> [Extracted text]
Optimization Methods — Interactive Reference

01 · Foundations

The Optimization Problem

Nearly every fitting, learning, and control problem can be written as:

The canonical form

$$\theta^\star = \arg\min_{\theta \in \mathbb{R}^n}\; J(\theta)$$

where θ is the parameter vector we are free to choose and J(θ) is the cost (or loss, or objective). The entire zoo of methods differs only in how they search for θ★.

Taxonomy

Closed-form

Analytical

Solve ∇J(θ) = 0 directly. Works when the problem is linear in parameters and the cost is quadratic. Examples: Least Squares, Wiener filter.

First-order

Gradient-based

Move in the direction of steepest descent. Scales to millions of parameters. Examples: GD, SGD, Adam, AdaGrad.

Second-order

Curvature-aware

Use the Hessian (or an approximation) for better step direction. Examples: Newton, Gauss–Newton, Levenberg–Marquardt, BFGS.

Why so many methods?

Three properties of the problem determine which algorithm you should reach for:

Property	What it means	Affects
Convexity	Does the cost have one global minimum or many local ones?	Whether first-order methods converge to the global optimum.
Conditioning	Ratio of largest to smallest curvature (the condition number `κ`).	Convergence speed. Ill-conditioned problems crawl.
Data access	All samples at once (batch) or one-at-a-time (streaming)?	Choice between LS / RLS, GD / SGD.
Dimensionality	How large is `n`?	Second-order methods cost `O(n³)`; first-order methods `O(n)`.
Noise	Is `∇J` exact or stochastic?	Need variance-reducing tricks (momentum, mini-batches).

Mental model

Optimization = descending a mountain blindfolded. You can feel the slope under your feet (gradient), sometimes you can feel the curvature (Hessian), and in special cases (quadratic bowls) you can solve for the bottom analytically.

02 · Closed-form

Least Squares

The oldest trick in the book (Gauss, 1795). Given data pairs (x_i, y_i), find parameters θ of a model ŷ = φ(x)ᵀ θ that minimize the sum of squared residuals:

Cost function

$$J_{\text{LS}}(\theta) = \tfrac{1}{2}\sum_{i=1}^N \bigl(y_i - \phi(x_i)^\top \theta\bigr)^2 = \tfrac{1}{2}\|y - X\theta\|_2^2$$

Stacking φ(x_i)ᵀ as rows of the regressor matrix X ∈ ℝ^{N×n}, setting ∇J = 0 gives the normal equations:

Normal equations · closed-form solution

$$X^\top X\, \theta = X^\top y \quad\Longrightarrow\quad \boxed{\hat\theta = (X^\top X)^{-1}X^\top y}$$

Interactive: Polynomial Fitting

Click on the plot to place noisy data points. Change the polynomial degree and watch the fit — and the condition number of XᵀX — change. Overfit with degree 10 to see what happens.

> [Recorded data]

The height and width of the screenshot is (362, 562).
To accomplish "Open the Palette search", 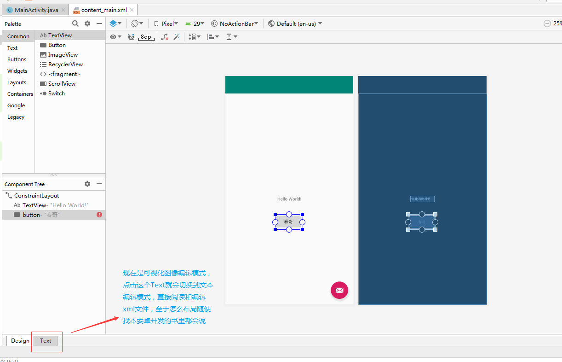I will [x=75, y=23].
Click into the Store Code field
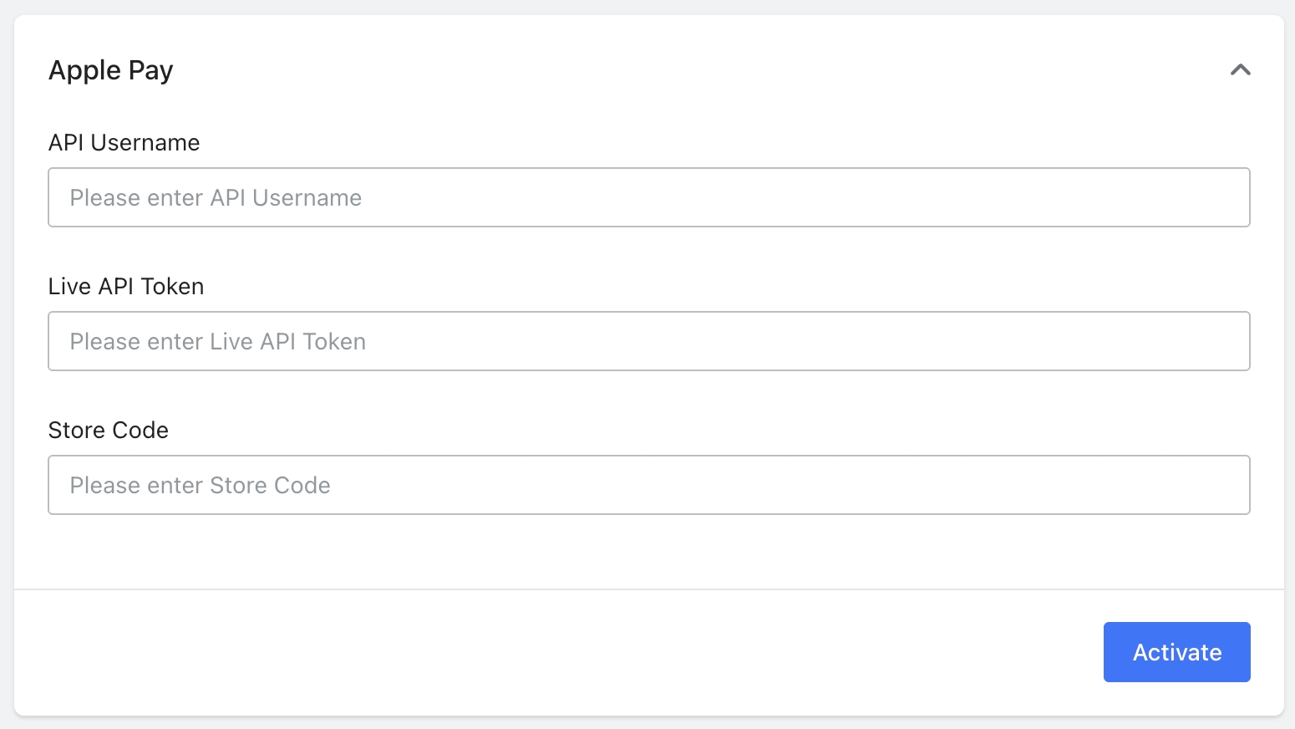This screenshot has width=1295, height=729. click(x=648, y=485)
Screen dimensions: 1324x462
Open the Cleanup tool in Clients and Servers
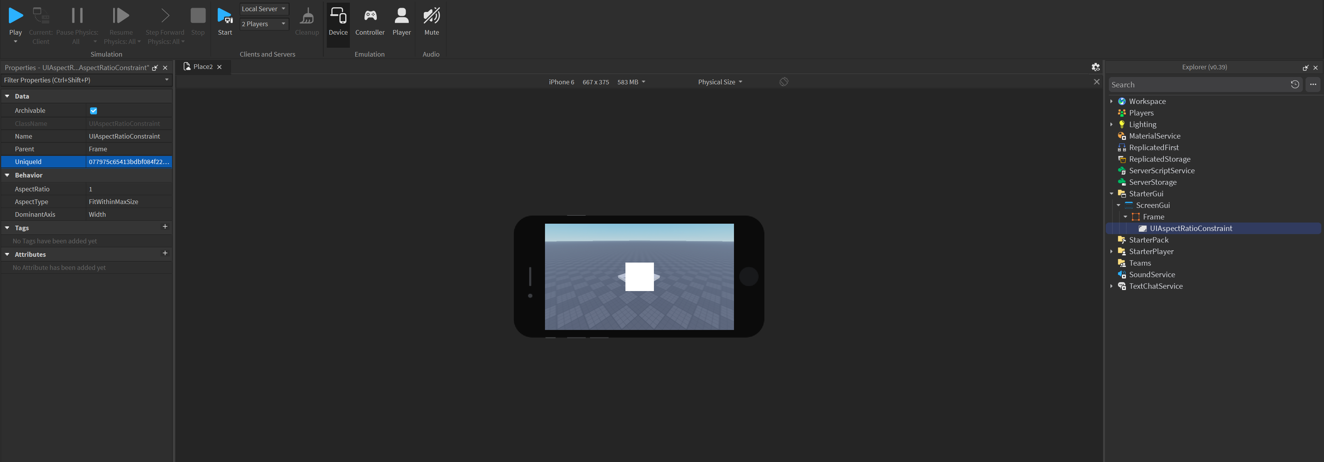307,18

> [Required actions]
• A. Reproduce the optimization reference word for word, between "Move in the" and "the global optimum.", inclusive.
• B. Which examples does the optimization reference list for first-order methods?

> [Solutions]
• A.
Move in the direction of steepest descent. Scales to millions of parameters. Examples: GD, SGD, Adam, AdaGrad.

Second-order

Curvature-aware

Use the Hessian (or an approximation) for better step direction. Examples: Newton, Gauss–Newton, Levenberg–Marquardt, BFGS.

Why so many methods?

Three properties of the problem determine which algorithm you should reach for:

Property	What it means	Affects
Convexity	Does the cost have one global minimum or many local ones?	Whether first-order methods converge to the global optimum.

• B. GD, SGD, Adam, and AdaGrad.